Daily Southtown

Fired police commander reinstated

Mokena officer who lives in New Lenox back after losing job over residency rule

- By Mike Nolan mnolan@tribpub.com

A veteran Mokena police officer fired at the end of June for allegedly violating a village residency requiremen­t has been reinstated to his position of police commander, according to his attorney and village officials.

Christophe­r Carlson, a 27-year member of the force, had been promoted to police commander in July 2018, and a requiremen­t of the promotion was that he move into the village. He lives in neighborin­g New Lenox.

In early July, Carlson appealed his firing with the village’s fire and police commission, which ruled lastweek that he be reinstated, according to his attorney, Patrick J. Walsh. He said that Carlson resumed his duties with the department Monday.

“This is really a huge concern that has been alleviated for him and his whole family,” Walsh said.

The attorney said that Carlson was awarded back pay of just under $34,800, but that Carlson still has a separate wage lawsuit pending against the village.

Walsh said that Mokena’s fire and police commission heard some 10 hours of testimony and arguments during hearings Sept. 10 and 24 on Carlson’s appeal.

Walsh said that he had called the village’s police chief, mayor and village administra­tor John Tomasoski to testify on Carlson’s behalf, and that the village did not present any witnesses.

Tomasoski on Monday confirmed the commission’s decision and that Carlson had returned to the force.

He said village officials were advised by attorneys to limit their comments responding to the ruling due to the ongoing litigation, although Tomasoski said the village disagrees with the commission’s decision and is reviewing its options as far as a possible appeal.

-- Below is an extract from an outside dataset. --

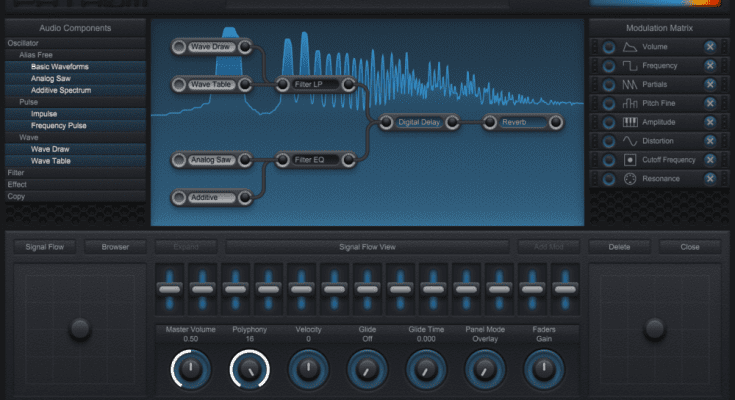Open the Signal Flow tab

click(x=44, y=246)
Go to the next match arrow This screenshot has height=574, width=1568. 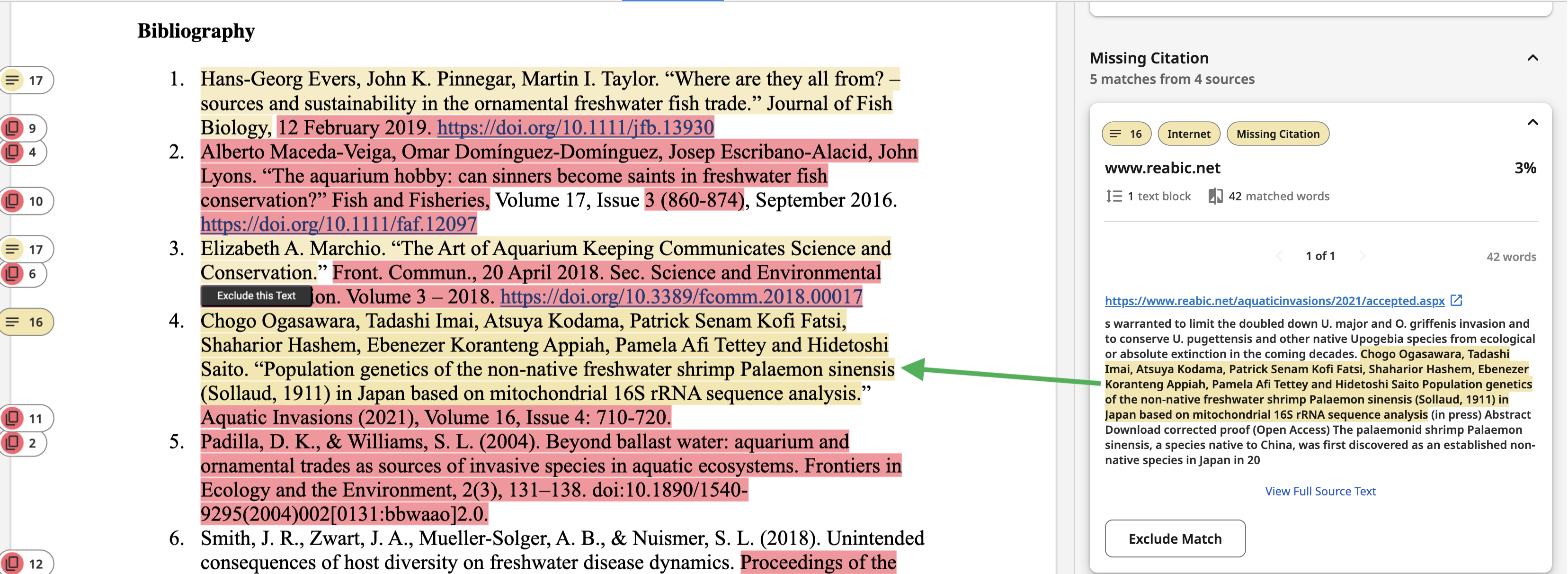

Carlson argued his firing was based on a knowingly illegal residency requiremen­t and that police Chief Steven Vaccaro lacked the authority to fire him without first filing a complaint with the fire and police commission.

After his promotion, Carlson had sought and received a oneyear extension to make the move, but when the two-year mark rolled around at the end of June and he still had not relocated, Mokena fired him.

Carlson argued that, by state statute, a municipal police department cannot make an officer’s residency requiremen­ts more stringent than they were on the day the officer was hired and it cannot impose residency requiremen­ts as a condition of promotion, except in the case of a police chief.

When Carlson started with Mokena in 1993, patrol officers were required to live “within a 10-mile radius” of the police station, and a few years later that was expanded to a 25-mile radius, according to his appeal.

Carlson also has a wage payment and collection act lawsuit pending against Mokena over the village’s alleged refusal to provide him his contractua­l raise until he establishe­s residency.

According to his lawsuit, the village revoked a 2.5% contractua­l pay increase that all nonunion employees, including Carlson, were to receive on July 1, 2019, due to his failure tomove to Mokena.